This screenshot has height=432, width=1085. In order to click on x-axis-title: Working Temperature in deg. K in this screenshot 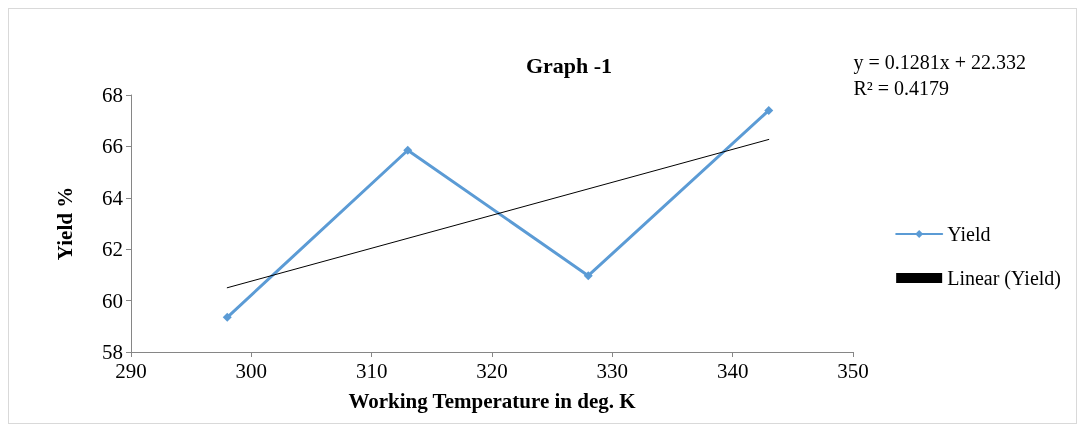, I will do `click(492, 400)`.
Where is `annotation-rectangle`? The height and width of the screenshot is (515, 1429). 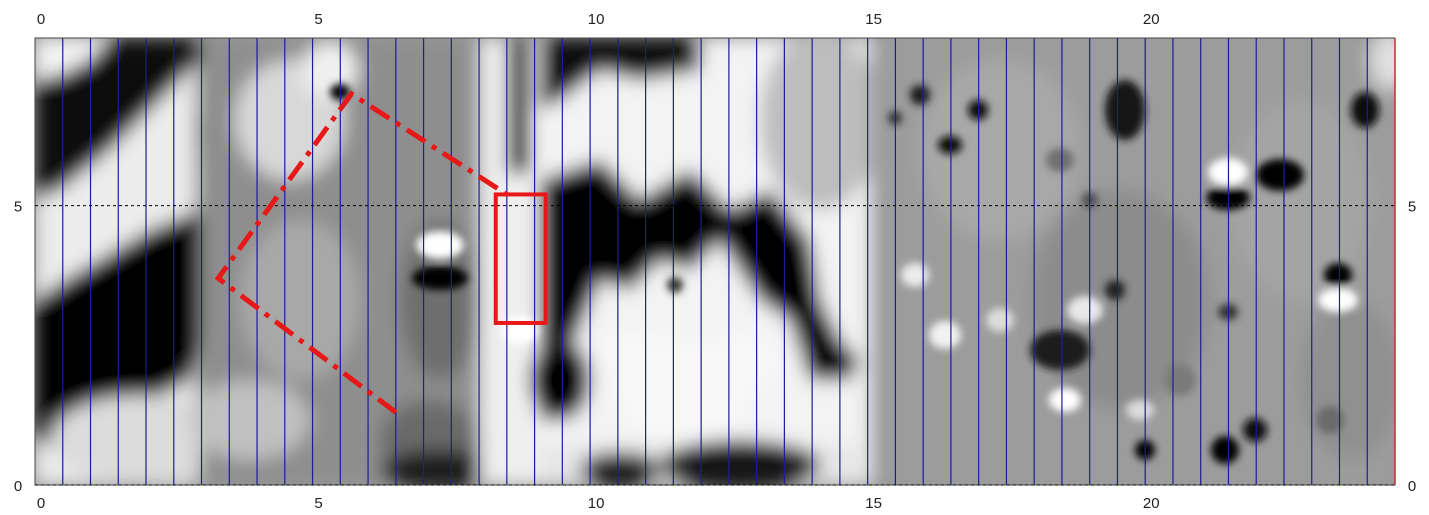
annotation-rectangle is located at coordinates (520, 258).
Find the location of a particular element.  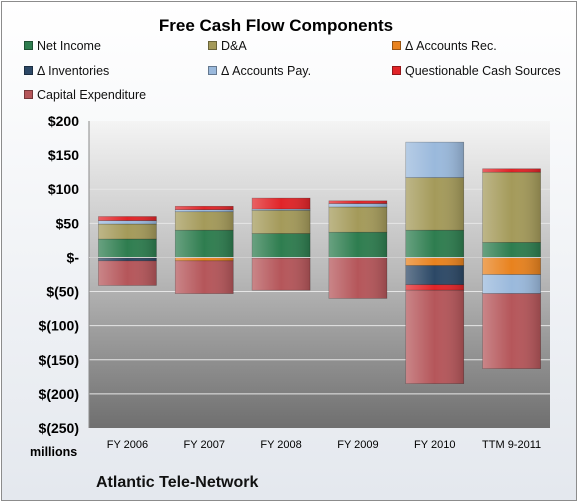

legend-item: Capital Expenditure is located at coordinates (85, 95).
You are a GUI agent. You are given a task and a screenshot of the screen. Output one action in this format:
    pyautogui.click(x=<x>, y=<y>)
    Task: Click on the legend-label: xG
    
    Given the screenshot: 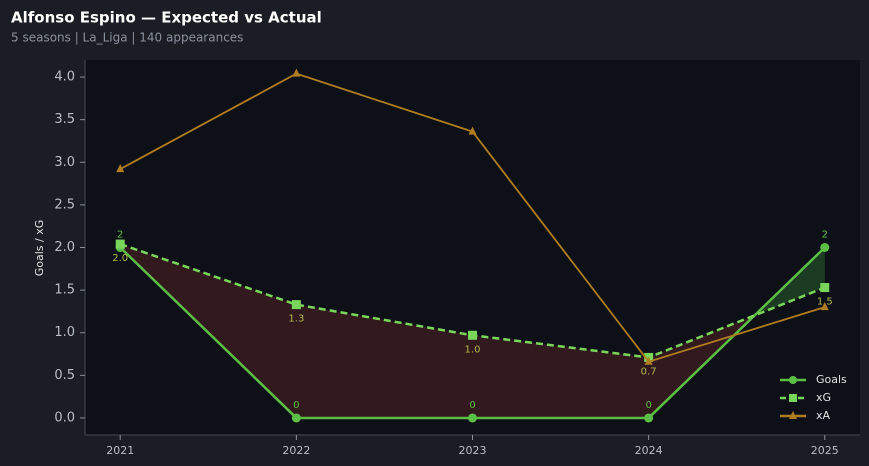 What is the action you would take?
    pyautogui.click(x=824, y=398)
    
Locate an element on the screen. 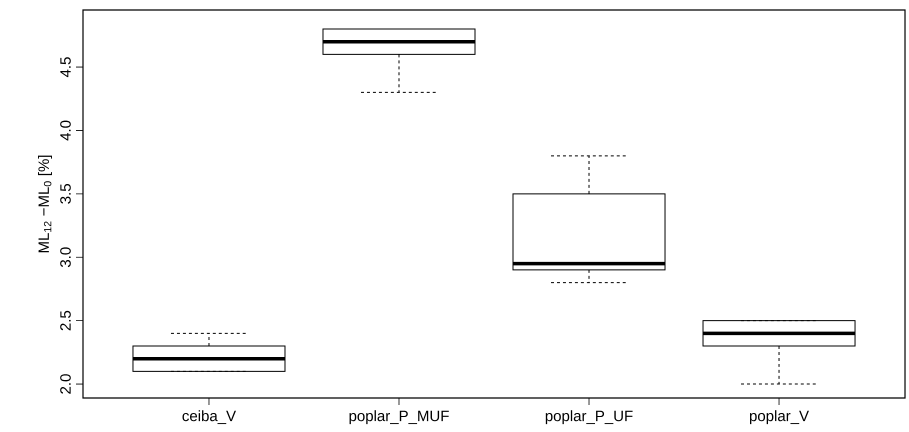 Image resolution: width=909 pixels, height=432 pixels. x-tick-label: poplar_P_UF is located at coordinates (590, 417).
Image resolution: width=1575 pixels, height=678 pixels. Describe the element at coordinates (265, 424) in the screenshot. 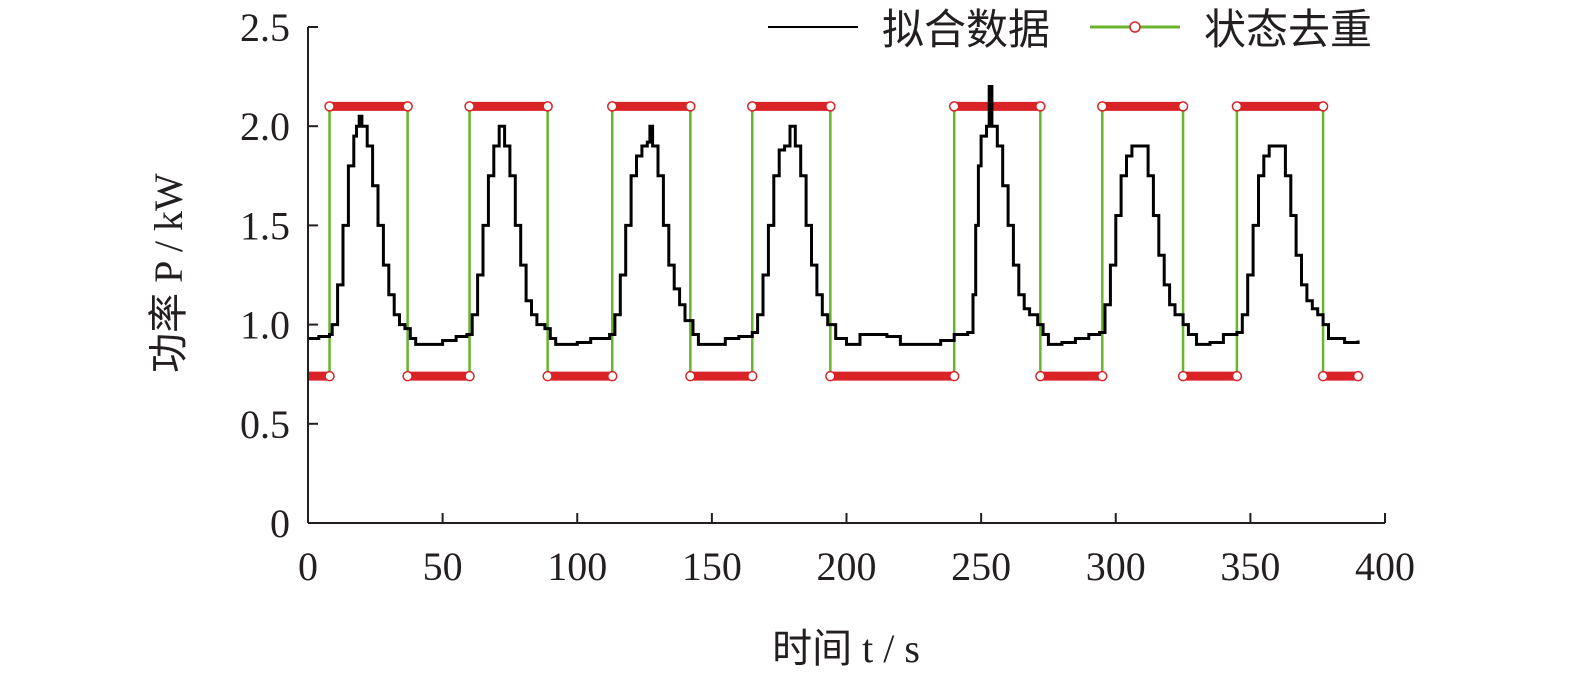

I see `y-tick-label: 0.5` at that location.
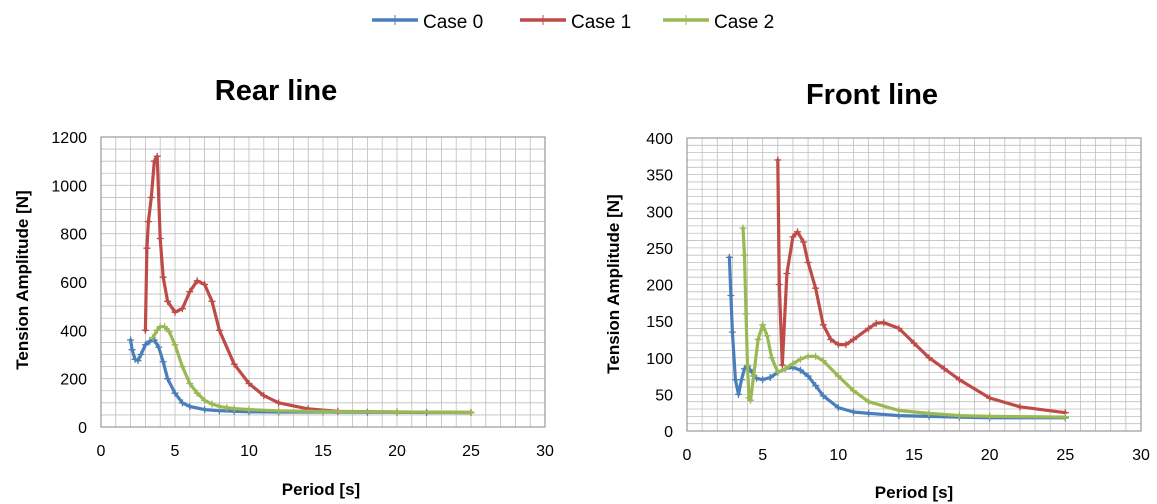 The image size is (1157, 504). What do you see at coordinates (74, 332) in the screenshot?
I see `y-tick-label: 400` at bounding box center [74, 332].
-----
What you will do:
Copy out the rows word for word, starting at the line that contains "Image resolution: width=1575" and ending with the final row, both included. Omit the pictures from your copy.

Result:
Image resolution: width=1575 pixels, height=678 pixels. Describe the element at coordinates (265, 424) in the screenshot. 

I see `y-tick-label: 0.5` at that location.
 The image size is (1157, 504). What do you see at coordinates (74, 332) in the screenshot?
I see `y-tick-label: 400` at bounding box center [74, 332].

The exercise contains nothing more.